Juxtaposed with his story are the crime-soaked escapades of his older brother, Raju, whom Sunil remembers with alternating love and intense shame. (The sweet green mangoes he and Raju stole as children from a nearby schoolyard give the book its title.) He recounts that Raju embezzled from a wealthy benefactor, became a fugitive, lived as a terrorist and was convicted of murder. His brother is imprisoned in France.

Throughout the book Sunil broods on why he is obsessed with his brother’s negative path.
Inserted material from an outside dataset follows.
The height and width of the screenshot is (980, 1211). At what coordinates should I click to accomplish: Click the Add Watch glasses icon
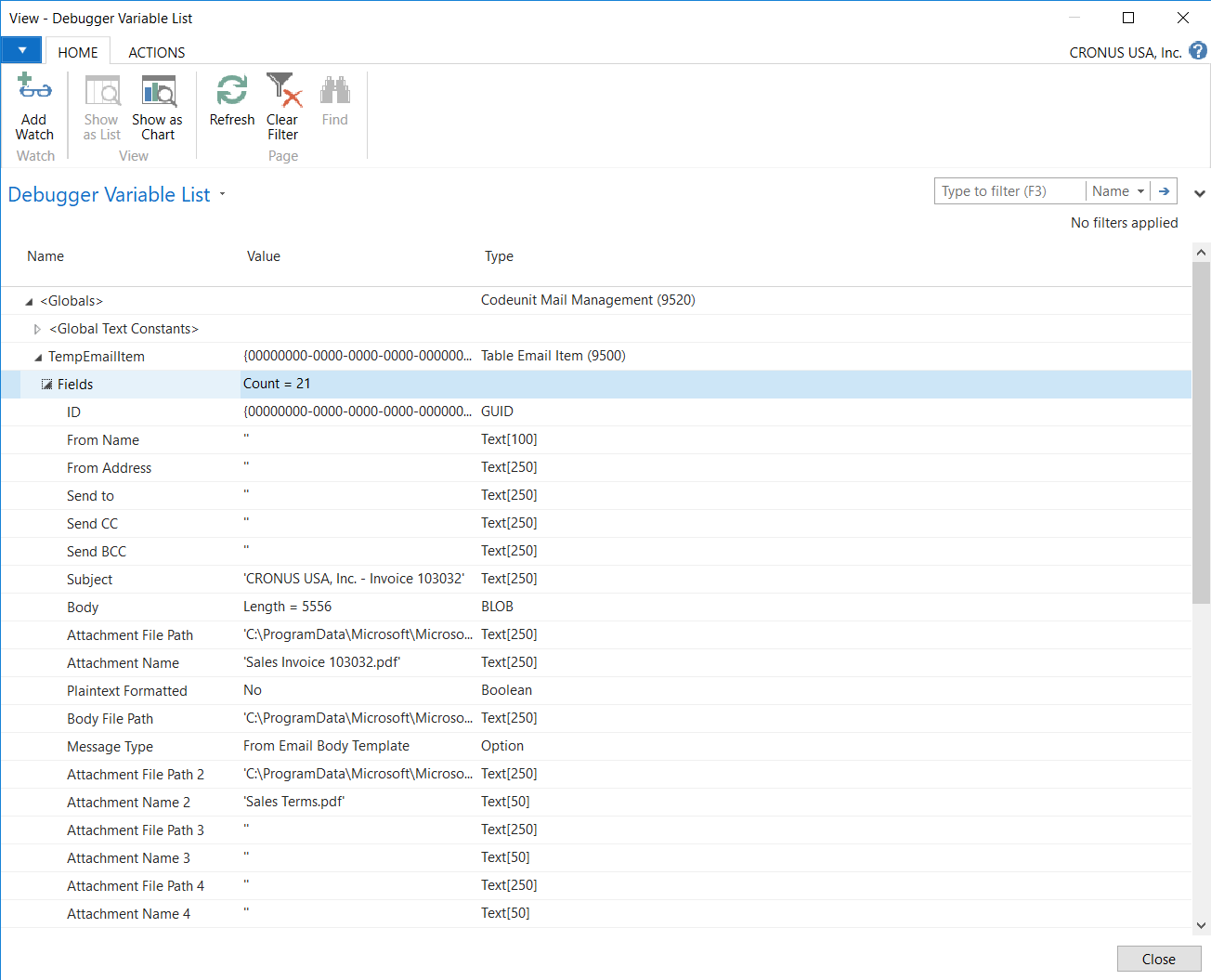pos(34,88)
Whether it’s Dutta’s inner mystic or the aggrieved street cop inside him, he offers this outlook on a world thrashed with apparent random blessings and curses: “Seemingly hopeless struggles which disadvantaged families face are not the reasons for people to become depraved or warped,” he writes. “Ignorance, prejudice, intolerance, terrorism, religious fanaticism, hatred, conflicts, wars, tides of refugees, and ever-shifting social dynamics of these times make it seem that we have no control over our circumstances. We need to know that we do have a choice in shaping out lives. Our choices matter.”

Sunil Dutta died in May, just five months before his memoir was published.

Stealing Green Mangoes: Two Brothers, Two Fates, One Indian Childhood

Sunil Dutta

Ecco: 256 pages, $26.99

Kinosian is a Southern California journalist and author and longtime Times contributor.